Incidence sur la productivité
La firme Barbara Butler, qui aide les entreprises à élaborer des programmes visant à sensibiliser les salariés à la dépendance aux drogues et à l'alcool, rappelle que la marijuana peut avoir une incidence sur le rendement au boulot.
«La consommation de marijuana contribue à une diminution de l'attention, entrave la capacité du consommateur de partager son attention entre deux tâches, a des effets nuisibles sur la mémoire à court terme, affecte la mémoire à long terme, réduit la capacité d'apprendre et augmente le temps nécessaire pour prendre des décisions», énumère la firme.
«La consommation de marijuana réduit grandement la fonction psychomotrice, comme le démontrent plusieurs expériences de simulation de conduite et de pilotage. La marijuana peut altérer la perception du temps et réduire la capacité de concentration, le temps de réaction et la coordination qui sont nécessaires pour conduire et faire fonctionner une machine.»
Citant une étude menée auprès de pilotes, Barbara Butler signale «que la performance humaine complexe liée au fonctionnement de machinerie peut être réduite jusqu'à 24 heures après avoir fumé une dose modérée de marijuana dans un contexte social». Durant ce laps de temps, le consommateur peut ne pas être conscient de l'influence de la drogue. 
«Il est clair que la consommation de marijuana aura un impact à court terme sur la productivité», prévient l'Ordre des conseillers en ressources humaines agréés dans un article publié en décembre dans la Revue RH.
«Il s'agira alors du début d'un long processus d'adaptation où le changement risque de bouleverser les valeurs de certains ou encore de changer les méthodes de travail. Les gestionnaires pourraient aussi faire face à un clivage générationnel entre les employés. En général, les plus âgés ne sont pas en faveur de la légalisation alors que les plus jeunes n'y voient pas d'inconvénients majeurs. Est-ce que tous auront la même ouverture d'esprit sur la légalisation d'un produit qui a longtemps été considéré comme une drogue illégale associée au crime organisé?»
Mettre les choses au clair
Pour Martine Hébert, les PME doivent adopter une politique reliée à la consommation de marijuana en milieu de travail. 
«Les attentes de l'entreprise doivent être claires et les employés doivent savoir à quoi s'en tenir.»
Entre autres, la politique devra énoncer les règles applicables en ce qui concerne la consommation et la possession de cannabis.
Elle devra préciser l'accès à des services d'aide.
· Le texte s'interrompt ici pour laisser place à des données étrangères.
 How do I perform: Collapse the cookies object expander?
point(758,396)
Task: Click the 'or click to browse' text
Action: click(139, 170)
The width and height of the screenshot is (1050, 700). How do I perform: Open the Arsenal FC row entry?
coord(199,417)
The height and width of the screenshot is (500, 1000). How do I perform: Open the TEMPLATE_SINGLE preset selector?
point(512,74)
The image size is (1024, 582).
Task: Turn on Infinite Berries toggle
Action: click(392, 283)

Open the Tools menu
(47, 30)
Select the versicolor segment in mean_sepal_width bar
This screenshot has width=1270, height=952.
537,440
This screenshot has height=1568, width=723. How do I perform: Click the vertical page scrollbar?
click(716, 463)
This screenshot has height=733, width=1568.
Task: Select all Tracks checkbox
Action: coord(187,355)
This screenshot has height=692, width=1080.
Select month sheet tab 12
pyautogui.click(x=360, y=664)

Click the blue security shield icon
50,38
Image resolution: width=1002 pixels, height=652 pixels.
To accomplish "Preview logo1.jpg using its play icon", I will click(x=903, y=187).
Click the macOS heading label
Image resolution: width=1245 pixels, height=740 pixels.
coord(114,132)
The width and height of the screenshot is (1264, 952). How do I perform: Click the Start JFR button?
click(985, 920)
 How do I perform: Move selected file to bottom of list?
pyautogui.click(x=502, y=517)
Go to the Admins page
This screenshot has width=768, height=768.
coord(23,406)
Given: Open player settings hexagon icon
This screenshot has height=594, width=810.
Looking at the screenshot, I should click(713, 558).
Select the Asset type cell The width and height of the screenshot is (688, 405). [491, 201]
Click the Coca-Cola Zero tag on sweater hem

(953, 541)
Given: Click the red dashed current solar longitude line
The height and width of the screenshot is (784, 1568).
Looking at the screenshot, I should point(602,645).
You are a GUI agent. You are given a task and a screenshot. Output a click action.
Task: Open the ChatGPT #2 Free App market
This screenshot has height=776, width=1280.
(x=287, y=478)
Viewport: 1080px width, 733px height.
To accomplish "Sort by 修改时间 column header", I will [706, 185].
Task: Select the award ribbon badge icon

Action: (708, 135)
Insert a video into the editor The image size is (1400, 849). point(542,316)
Elle devra aussi détailler les procédures d'enquête en cas d'une violation possible de règles établies.
Enfin, elle devra énumérer les conséquences liées au non-respect de ces règles et les conditions que l'employé fautif doit respecter s'il veut conserver son emploi. 
Par ailleurs, comme le précise la Fédération des chambres de commerce du Québec (FCCQ), les employeurs ne peuvent pas imposer des tests de dépistage de l'alcool à leurs salariés. «Ils ne seront pas plus autorisés à agir de manière préventive pour identifier les consommateurs de cannabis.»
Les employeurs réclament que les gouvernements leur accordent un «minimum» de moyens pour faire de la prévention dont le recours à des tests de dépistage.
Selon une étude de Statistique Canada publiée en 2012, 43 % des Canadiens de 15 ans et plus ont fait l'essai de la marijuana et 33,5 % en ont consommé plus d'une fois.